# [Exercise]
Copy the records below verbatim, from the first line through the line containing "Privacy Policy (247, 2405)", inclusive, and output nothing else.

# [Given data]
+--

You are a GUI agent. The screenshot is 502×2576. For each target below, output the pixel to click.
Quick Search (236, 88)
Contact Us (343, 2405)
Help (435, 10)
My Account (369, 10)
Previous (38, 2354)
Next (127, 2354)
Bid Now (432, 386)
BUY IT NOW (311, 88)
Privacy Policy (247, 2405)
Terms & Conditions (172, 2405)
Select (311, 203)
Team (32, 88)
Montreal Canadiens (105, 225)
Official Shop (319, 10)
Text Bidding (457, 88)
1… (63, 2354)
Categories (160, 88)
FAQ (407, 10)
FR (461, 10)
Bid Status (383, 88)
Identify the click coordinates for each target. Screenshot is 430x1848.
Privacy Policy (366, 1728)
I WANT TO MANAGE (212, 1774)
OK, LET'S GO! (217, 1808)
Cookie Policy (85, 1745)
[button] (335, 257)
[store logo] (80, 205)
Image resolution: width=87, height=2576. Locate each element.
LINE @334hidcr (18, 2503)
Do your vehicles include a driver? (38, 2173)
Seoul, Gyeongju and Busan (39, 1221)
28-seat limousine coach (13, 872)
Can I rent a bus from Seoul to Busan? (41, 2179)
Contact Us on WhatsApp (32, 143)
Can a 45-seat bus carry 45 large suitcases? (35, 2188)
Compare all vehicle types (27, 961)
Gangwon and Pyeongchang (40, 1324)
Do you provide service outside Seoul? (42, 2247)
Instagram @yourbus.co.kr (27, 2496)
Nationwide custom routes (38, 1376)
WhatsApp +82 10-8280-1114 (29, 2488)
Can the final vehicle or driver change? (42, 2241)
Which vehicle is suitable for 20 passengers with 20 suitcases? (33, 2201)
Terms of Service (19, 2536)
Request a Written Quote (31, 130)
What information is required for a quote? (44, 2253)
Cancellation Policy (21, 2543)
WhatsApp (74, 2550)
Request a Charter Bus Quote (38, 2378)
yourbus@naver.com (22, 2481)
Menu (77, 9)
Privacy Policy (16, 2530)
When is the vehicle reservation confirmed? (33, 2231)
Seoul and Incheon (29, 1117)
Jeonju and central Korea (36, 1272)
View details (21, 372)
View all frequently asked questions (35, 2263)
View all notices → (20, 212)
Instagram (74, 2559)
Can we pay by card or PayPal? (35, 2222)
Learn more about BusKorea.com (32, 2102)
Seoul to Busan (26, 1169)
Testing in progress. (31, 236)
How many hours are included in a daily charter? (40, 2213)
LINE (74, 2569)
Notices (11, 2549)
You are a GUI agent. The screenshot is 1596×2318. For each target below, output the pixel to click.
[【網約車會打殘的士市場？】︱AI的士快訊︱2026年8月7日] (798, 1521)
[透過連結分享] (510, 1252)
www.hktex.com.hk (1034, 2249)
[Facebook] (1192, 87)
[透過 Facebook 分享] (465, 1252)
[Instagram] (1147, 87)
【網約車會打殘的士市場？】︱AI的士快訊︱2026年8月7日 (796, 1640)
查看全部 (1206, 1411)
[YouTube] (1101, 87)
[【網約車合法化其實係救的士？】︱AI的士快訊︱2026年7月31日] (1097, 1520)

+--

# [Response area]
You are a GUI agent. The screenshot is 502×2576. For each target below, output the pixel to click.
Quick Search (236, 88)
Contact Us (343, 2405)
Help (435, 10)
My Account (369, 10)
Previous (38, 2354)
Next (127, 2354)
Bid Now (432, 386)
BUY IT NOW (311, 88)
Privacy Policy (247, 2405)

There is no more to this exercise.